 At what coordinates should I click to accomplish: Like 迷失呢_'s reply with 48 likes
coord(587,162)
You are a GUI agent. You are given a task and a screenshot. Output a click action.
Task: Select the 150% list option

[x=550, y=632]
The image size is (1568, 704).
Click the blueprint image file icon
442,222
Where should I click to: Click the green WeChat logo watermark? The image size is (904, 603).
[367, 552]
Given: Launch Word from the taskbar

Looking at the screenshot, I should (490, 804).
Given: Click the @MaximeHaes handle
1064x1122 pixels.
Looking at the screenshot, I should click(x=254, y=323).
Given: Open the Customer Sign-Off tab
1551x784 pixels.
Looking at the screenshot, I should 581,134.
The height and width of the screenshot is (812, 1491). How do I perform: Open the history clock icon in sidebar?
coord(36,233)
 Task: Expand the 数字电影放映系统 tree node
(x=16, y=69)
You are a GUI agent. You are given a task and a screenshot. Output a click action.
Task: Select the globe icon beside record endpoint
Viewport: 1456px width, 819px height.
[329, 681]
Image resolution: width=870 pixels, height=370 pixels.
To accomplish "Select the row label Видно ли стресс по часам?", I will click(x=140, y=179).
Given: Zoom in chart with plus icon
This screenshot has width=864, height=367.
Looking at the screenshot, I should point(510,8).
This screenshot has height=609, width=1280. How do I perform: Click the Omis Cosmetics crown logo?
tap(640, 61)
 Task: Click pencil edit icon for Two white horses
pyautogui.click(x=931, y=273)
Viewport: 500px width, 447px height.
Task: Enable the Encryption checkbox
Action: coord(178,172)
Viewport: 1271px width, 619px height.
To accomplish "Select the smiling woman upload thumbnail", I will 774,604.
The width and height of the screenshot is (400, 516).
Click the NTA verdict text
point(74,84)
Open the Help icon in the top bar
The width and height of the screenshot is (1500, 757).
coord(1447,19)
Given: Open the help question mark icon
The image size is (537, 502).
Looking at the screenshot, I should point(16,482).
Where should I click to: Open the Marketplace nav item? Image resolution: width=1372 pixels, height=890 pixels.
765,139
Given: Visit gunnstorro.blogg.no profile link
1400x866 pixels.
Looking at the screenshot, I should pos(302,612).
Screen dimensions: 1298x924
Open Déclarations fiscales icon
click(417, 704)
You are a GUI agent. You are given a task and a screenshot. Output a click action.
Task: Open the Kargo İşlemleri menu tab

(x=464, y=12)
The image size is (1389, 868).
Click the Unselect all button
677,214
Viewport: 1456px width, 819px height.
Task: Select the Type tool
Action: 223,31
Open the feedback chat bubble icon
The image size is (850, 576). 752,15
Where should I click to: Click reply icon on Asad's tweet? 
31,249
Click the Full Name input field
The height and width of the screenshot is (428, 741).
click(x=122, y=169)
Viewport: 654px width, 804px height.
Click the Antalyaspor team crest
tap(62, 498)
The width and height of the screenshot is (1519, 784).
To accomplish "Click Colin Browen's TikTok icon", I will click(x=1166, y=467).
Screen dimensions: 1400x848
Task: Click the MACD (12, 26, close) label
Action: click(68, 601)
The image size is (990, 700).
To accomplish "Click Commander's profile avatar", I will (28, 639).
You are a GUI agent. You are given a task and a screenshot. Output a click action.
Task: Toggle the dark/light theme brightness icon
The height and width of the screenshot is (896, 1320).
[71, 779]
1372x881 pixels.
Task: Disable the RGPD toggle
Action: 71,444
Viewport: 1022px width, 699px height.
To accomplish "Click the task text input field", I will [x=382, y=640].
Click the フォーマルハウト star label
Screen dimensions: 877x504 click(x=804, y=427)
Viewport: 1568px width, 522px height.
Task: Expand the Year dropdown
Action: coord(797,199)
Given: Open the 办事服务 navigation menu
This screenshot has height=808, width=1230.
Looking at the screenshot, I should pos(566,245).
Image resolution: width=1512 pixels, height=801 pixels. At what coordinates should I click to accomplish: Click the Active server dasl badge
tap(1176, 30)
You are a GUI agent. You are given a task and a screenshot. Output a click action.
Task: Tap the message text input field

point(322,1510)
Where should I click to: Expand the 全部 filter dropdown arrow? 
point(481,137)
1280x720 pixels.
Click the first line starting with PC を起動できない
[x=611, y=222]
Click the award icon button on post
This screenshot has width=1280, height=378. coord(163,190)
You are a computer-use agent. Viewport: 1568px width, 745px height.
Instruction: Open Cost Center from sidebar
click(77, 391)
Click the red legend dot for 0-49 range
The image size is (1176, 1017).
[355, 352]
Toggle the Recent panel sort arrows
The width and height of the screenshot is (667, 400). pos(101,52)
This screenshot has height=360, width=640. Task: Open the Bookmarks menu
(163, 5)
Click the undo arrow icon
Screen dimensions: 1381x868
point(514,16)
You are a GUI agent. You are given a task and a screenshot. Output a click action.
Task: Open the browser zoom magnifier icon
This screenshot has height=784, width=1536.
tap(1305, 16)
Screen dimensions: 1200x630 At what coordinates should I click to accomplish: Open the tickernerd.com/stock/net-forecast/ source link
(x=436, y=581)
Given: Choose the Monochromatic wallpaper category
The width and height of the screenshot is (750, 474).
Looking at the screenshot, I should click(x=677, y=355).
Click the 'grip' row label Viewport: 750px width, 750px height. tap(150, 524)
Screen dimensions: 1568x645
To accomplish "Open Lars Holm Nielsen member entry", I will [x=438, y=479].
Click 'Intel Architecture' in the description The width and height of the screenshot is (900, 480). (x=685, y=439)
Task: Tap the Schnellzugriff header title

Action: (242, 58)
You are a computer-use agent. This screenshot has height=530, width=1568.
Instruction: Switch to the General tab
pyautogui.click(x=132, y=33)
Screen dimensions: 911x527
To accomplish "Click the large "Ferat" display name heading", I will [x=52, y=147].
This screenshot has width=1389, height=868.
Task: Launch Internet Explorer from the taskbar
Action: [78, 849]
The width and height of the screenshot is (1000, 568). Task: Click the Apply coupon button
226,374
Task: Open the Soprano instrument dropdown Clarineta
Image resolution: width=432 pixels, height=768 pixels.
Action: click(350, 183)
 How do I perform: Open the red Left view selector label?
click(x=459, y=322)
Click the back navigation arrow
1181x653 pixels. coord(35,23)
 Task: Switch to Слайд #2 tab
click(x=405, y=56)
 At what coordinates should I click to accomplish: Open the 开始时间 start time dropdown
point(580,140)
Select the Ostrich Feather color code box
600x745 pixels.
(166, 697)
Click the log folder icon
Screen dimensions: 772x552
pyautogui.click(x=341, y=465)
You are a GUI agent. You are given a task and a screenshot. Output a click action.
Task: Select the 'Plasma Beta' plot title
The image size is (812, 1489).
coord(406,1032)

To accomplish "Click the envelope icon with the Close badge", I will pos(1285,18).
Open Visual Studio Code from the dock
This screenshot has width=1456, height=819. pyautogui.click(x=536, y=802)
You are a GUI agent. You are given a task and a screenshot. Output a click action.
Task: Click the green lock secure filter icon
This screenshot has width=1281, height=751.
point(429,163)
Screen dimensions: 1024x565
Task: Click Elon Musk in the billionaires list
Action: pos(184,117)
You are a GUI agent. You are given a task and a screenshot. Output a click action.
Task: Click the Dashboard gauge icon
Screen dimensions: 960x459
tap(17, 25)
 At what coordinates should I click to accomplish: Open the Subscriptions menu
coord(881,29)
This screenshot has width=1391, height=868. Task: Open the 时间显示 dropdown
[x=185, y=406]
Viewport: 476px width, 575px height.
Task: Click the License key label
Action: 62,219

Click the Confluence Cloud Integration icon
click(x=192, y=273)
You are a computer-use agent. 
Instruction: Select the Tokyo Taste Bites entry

——————————

▶ [WHAT TO WORK ON]:
Reproduce the listing above line for line, changing nothing.

▶ [REPLY TO THE TASK]:
 At what coordinates should I click to accomplish: Like 迷失呢_'s reply with 48 likes
coord(587,162)
You are a GUI agent. You are given a task and a screenshot. Output a click action.
Task: Select the 150% list option

[x=550, y=632]
The image size is (1568, 704).
Click the blueprint image file icon
442,222
Where should I click to: Click the green WeChat logo watermark? The image size is (904, 603).
[367, 552]
Given: Launch Word from the taskbar

Looking at the screenshot, I should (490, 804).
Given: Click the @MaximeHaes handle
1064x1122 pixels.
Looking at the screenshot, I should click(x=254, y=323).
Given: Open the Customer Sign-Off tab
1551x784 pixels.
Looking at the screenshot, I should 581,134.
The height and width of the screenshot is (812, 1491). How do I perform: Open the history clock icon in sidebar?
coord(36,233)
 Task: Expand the 数字电影放映系统 tree node
(x=16, y=69)
You are a GUI agent. You are given a task and a screenshot. Output a click action.
Task: Select the globe icon beside record endpoint
Viewport: 1456px width, 819px height.
[329, 681]
Image resolution: width=870 pixels, height=370 pixels.
To accomplish "Select the row label Видно ли стресс по часам?", I will click(x=140, y=179).
Given: Zoom in chart with plus icon
This screenshot has width=864, height=367.
Looking at the screenshot, I should point(510,8).
This screenshot has height=609, width=1280. How do I perform: Click the Omis Cosmetics crown logo?
tap(640, 61)
 Task: Click pencil edit icon for Two white horses
pyautogui.click(x=931, y=273)
Viewport: 500px width, 447px height.
Task: Enable the Encryption checkbox
Action: coord(178,172)
Viewport: 1271px width, 619px height.
To accomplish "Select the smiling woman upload thumbnail", I will 774,604.
The width and height of the screenshot is (400, 516).
Click the NTA verdict text
point(74,84)
Open the Help icon in the top bar
The width and height of the screenshot is (1500, 757).
coord(1447,19)
Given: Open the help question mark icon
The image size is (537, 502).
Looking at the screenshot, I should point(16,482).
Where should I click to: Open the Marketplace nav item? Image resolution: width=1372 pixels, height=890 pixels.
765,139
Given: Visit gunnstorro.blogg.no profile link
1400x866 pixels.
Looking at the screenshot, I should pos(302,612).
Screen dimensions: 1298x924
Open Déclarations fiscales icon
click(417, 704)
You are a GUI agent. You are given a task and a screenshot. Output a click action.
Task: Open the Kargo İşlemleri menu tab

(x=464, y=12)
The image size is (1389, 868).
Click the Unselect all button
677,214
Viewport: 1456px width, 819px height.
Task: Select the Type tool
Action: 223,31
Open the feedback chat bubble icon
The image size is (850, 576). 752,15
Where should I click to: Click reply icon on Asad's tweet? 
31,249
Click the Full Name input field
The height and width of the screenshot is (428, 741).
click(x=122, y=169)
Viewport: 654px width, 804px height.
Click the Antalyaspor team crest
tap(62, 498)
The width and height of the screenshot is (1519, 784).
To accomplish "Click Colin Browen's TikTok icon", I will click(x=1166, y=467).
Screen dimensions: 1400x848
Task: Click the MACD (12, 26, close) label
Action: click(68, 601)
The image size is (990, 700).
To accomplish "Click Commander's profile avatar", I will (28, 639).
You are a GUI agent. You are given a task and a screenshot. Output a click action.
Task: Toggle the dark/light theme brightness icon
The height and width of the screenshot is (896, 1320).
[71, 779]
1372x881 pixels.
Task: Disable the RGPD toggle
Action: 71,444
Viewport: 1022px width, 699px height.
To accomplish "Click the task text input field", I will [x=382, y=640].
Click the フォーマルハウト star label
Screen dimensions: 877x504 click(x=804, y=427)
Viewport: 1568px width, 522px height.
Task: Expand the Year dropdown
Action: coord(797,199)
Given: Open the 办事服务 navigation menu
This screenshot has height=808, width=1230.
Looking at the screenshot, I should pos(566,245).
Image resolution: width=1512 pixels, height=801 pixels. At what coordinates should I click to accomplish: Click the Active server dasl badge
tap(1176, 30)
You are a GUI agent. You are given a task and a screenshot. Output a click action.
Task: Tap the message text input field

point(322,1510)
Where should I click to: Expand the 全部 filter dropdown arrow? 
point(481,137)
1280x720 pixels.
Click the first line starting with PC を起動できない
[x=611, y=222]
Click the award icon button on post
This screenshot has width=1280, height=378. coord(163,190)
You are a computer-use agent. Viewport: 1568px width, 745px height.
Instruction: Open Cost Center from sidebar
click(77, 391)
Click the red legend dot for 0-49 range
The image size is (1176, 1017).
[355, 352]
Toggle the Recent panel sort arrows
The width and height of the screenshot is (667, 400). pos(101,52)
This screenshot has height=360, width=640. Task: Open the Bookmarks menu
(163, 5)
Click the undo arrow icon
Screen dimensions: 1381x868
point(514,16)
You are a GUI agent. You are given a task and a screenshot. Output a click action.
Task: Open the browser zoom magnifier icon
This screenshot has height=784, width=1536.
tap(1305, 16)
Screen dimensions: 1200x630 At what coordinates should I click to accomplish: Open the tickernerd.com/stock/net-forecast/ source link
(x=436, y=581)
Given: Choose the Monochromatic wallpaper category
The width and height of the screenshot is (750, 474).
Looking at the screenshot, I should click(x=677, y=355).
Click the 'grip' row label Viewport: 750px width, 750px height. tap(150, 524)
Screen dimensions: 1568x645
To accomplish "Open Lars Holm Nielsen member entry", I will [x=438, y=479].
Click 'Intel Architecture' in the description The width and height of the screenshot is (900, 480). (x=685, y=439)
Task: Tap the Schnellzugriff header title

Action: (242, 58)
You are a computer-use agent. This screenshot has height=530, width=1568.
Instruction: Switch to the General tab
pyautogui.click(x=132, y=33)
Screen dimensions: 911x527
To accomplish "Click the large "Ferat" display name heading", I will [x=52, y=147].
This screenshot has width=1389, height=868.
Task: Launch Internet Explorer from the taskbar
Action: [78, 849]
The width and height of the screenshot is (1000, 568). Task: Click the Apply coupon button
226,374
Task: Open the Soprano instrument dropdown Clarineta
Image resolution: width=432 pixels, height=768 pixels.
Action: click(350, 183)
 How do I perform: Open the red Left view selector label?
click(x=459, y=322)
Click the back navigation arrow
1181x653 pixels. coord(35,23)
 Task: Switch to Слайд #2 tab
click(x=405, y=56)
 At what coordinates should I click to accomplish: Open the 开始时间 start time dropdown
point(580,140)
Select the Ostrich Feather color code box
600x745 pixels.
(166, 697)
Click the log folder icon
Screen dimensions: 772x552
pyautogui.click(x=341, y=465)
You are a GUI agent. You are given a task and a screenshot. Output a click action.
Task: Select the 'Plasma Beta' plot title
The image size is (812, 1489).
coord(406,1032)

To accomplish "Click the envelope icon with the Close badge", I will pos(1285,18).
Open Visual Studio Code from the dock
This screenshot has width=1456, height=819. pyautogui.click(x=536, y=802)
You are a GUI agent. You are given a task and a screenshot. Output a click action.
Task: Click the green lock secure filter icon
This screenshot has width=1281, height=751.
point(429,163)
Screen dimensions: 1024x565
Task: Click Elon Musk in the billionaires list
Action: pos(184,117)
You are a GUI agent. You are given a task and a screenshot. Output a click action.
Task: Click the Dashboard gauge icon
Screen dimensions: 960x459
tap(17, 25)
 At what coordinates should I click to accomplish: Open the Subscriptions menu
coord(881,29)
This screenshot has width=1391, height=868. Task: Open the 时间显示 dropdown
[x=185, y=406]
Viewport: 476px width, 575px height.
Task: Click the License key label
Action: 62,219

Click the Confluence Cloud Integration icon
click(x=192, y=273)
You are a computer-use agent. 
Instruction: Select the Tokyo Taste Bites entry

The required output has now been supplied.